_TEXTAUSZUG_.

★ ★ ★ ★

Bei langfristigen Änderungen des Kohlenstoffkreislaufs ist die Geschwindigkeit entscheidend, mit der sie passieren. Bei kurzfristigen Schwankungen ist die Intensität das entscheidende Kriterium.

„Das heißt nicht, dass die Katastrophe am nächsten Tag auftritt“, sagt Rothman über seine neue Studie. „Sie besagt, dass der Kohlenstoffzyklus, wenn er unkontrolliert bleibt, in einen Bereich wechseln würde, der nicht mehr stabil wäre und sich in einer Weise verhalten würde, die schwer vorherzusagen wäre. In der geologischen Vergangenheit ist diese Art von Verhalten mit dem Massensterben verbunden.“

In 540 Millionen Jahren hat die Erde fünf Massensterben erlebt, jeweils Folge von Prozessen, die den normalen Kohlenstoffkreislauf durch Atmosphäre und Ozeane auf den Kopf stellten. Diese weltweit tödlichen Kohlenstoff-Störungenen entfalteten sich über Tausende bis Millionen von Jahren und stimmten mit der weitverbreiteten Vernichtung von marinen Arten auf der ganzen Welt überein. Die Frage für viele Wissenschaftler ist, ob der Kohlenstoffzyklus gerade wieder einen entscheidenden Schock erlebt, der ein sechstes Massensterben bringen könnte.

Aus einer Medienmitteilung des MIT:

„Rothman stellte fest, dass die kritische Rate für die Katastrophe mit einem verborgenen Prozess innerhalb des natürlichen Kohlenstoffzyklus der Erde zusammenhängt. Der Zyklus ist im Wesentlichen eine Schleife zwischen Photosynthese und Atmung. Normalerweise gibt es ein „Leck“ im Zyklus, in dem eine kleine Menge an organischem Kohlenstoff auf den Meeresboden sinkt und im Laufe der Zeit als Sediment begraben und von dem Rest des Kohlenstoffzyklus abgesondert wird.

★ ★ ★ ★

[Protokolle zum Auffinden von Wörtern und Elementen]
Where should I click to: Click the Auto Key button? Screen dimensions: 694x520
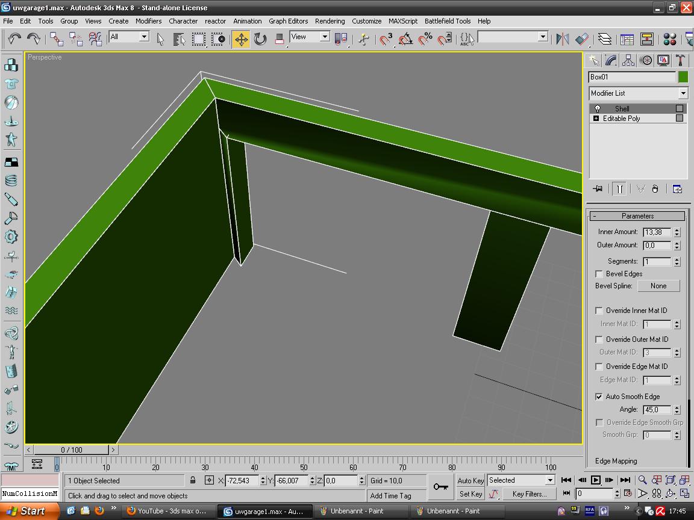470,480
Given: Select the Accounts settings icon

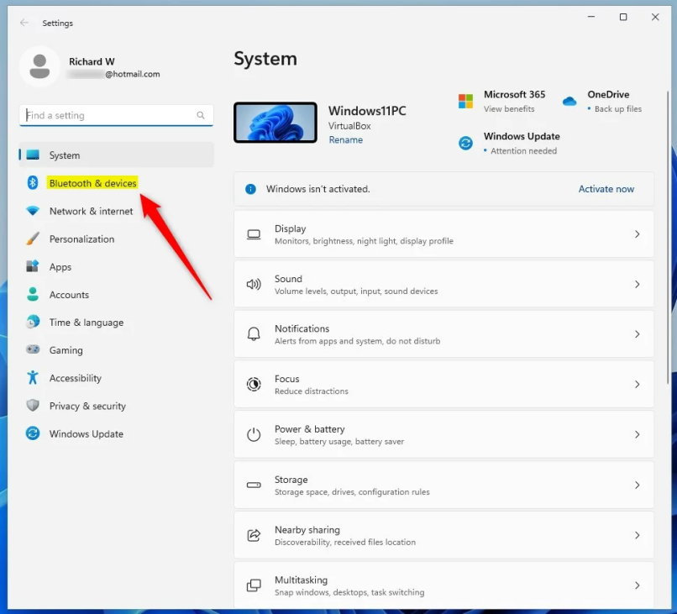Looking at the screenshot, I should click(x=33, y=294).
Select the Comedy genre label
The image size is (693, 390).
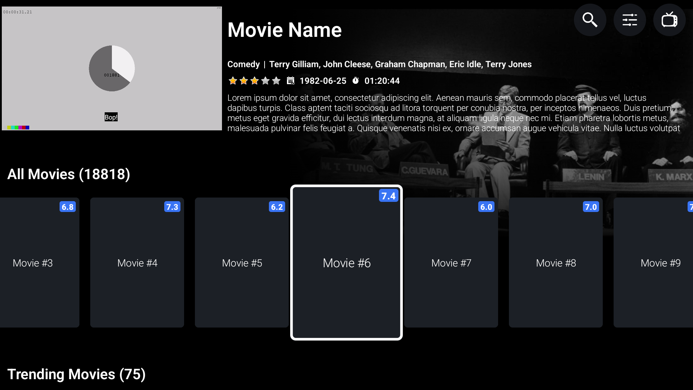pyautogui.click(x=243, y=64)
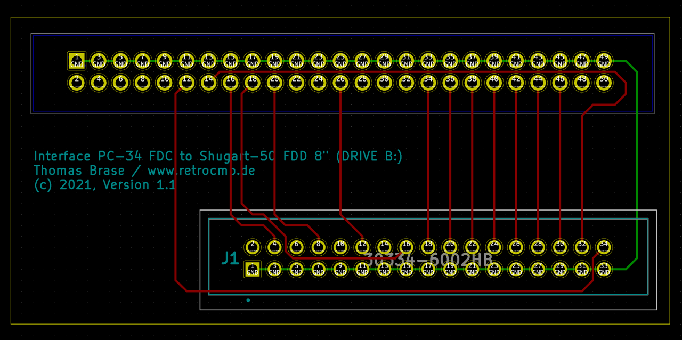Click the Thomas Brase author text

80,170
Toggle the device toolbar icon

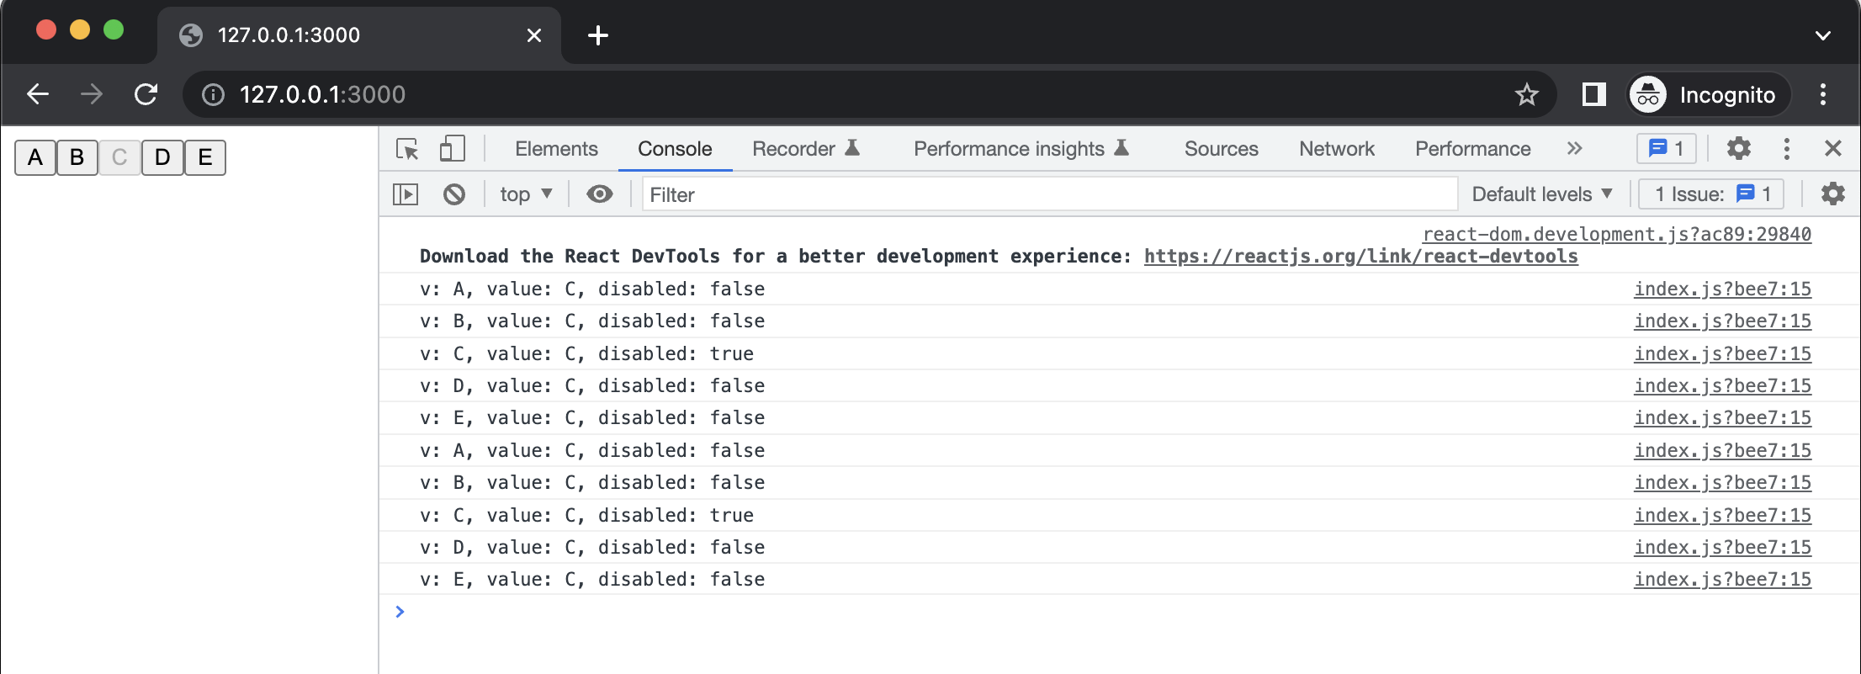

★ ★ ★ ★

_ÜBUNGSAUFGABEN_.
[a] Gib aus dem Textauszug über den Kohlenstoffkreislauf den Abschnitt von „Aus einer Medienmitteilung“ bis einschließlich „Kohlenstoffzyklus abgesondert wird.“ wortgetreu wieder.
[b] Übertrage aus den Datenzeilen den Abschnitt von der Zeile mit „Select the Comedy genre label“ bis einschließlich zum Ende der Datenzeilen unverändert. Lass die Bilder dabei weg.

_LÖSUNGEN_.
[a]
Aus einer Medienmitteilung des MIT:

„Rothman stellte fest, dass die kritische Rate für die Katastrophe mit einem verborgenen Prozess innerhalb des natürlichen Kohlenstoffzyklus der Erde zusammenhängt. Der Zyklus ist im Wesentlichen eine Schleife zwischen Photosynthese und Atmung. Normalerweise gibt es ein „Leck“ im Zyklus, in dem eine kleine Menge an organischem Kohlenstoff auf den Meeresboden sinkt und im Laufe der Zeit als Sediment begraben und von dem Rest des Kohlenstoffzyklus abgesondert wird.

[b]
Select the Comedy genre label
The image size is (693, 390).
pyautogui.click(x=243, y=64)
Click the Thomas Brase author text

80,170
Toggle the device toolbar icon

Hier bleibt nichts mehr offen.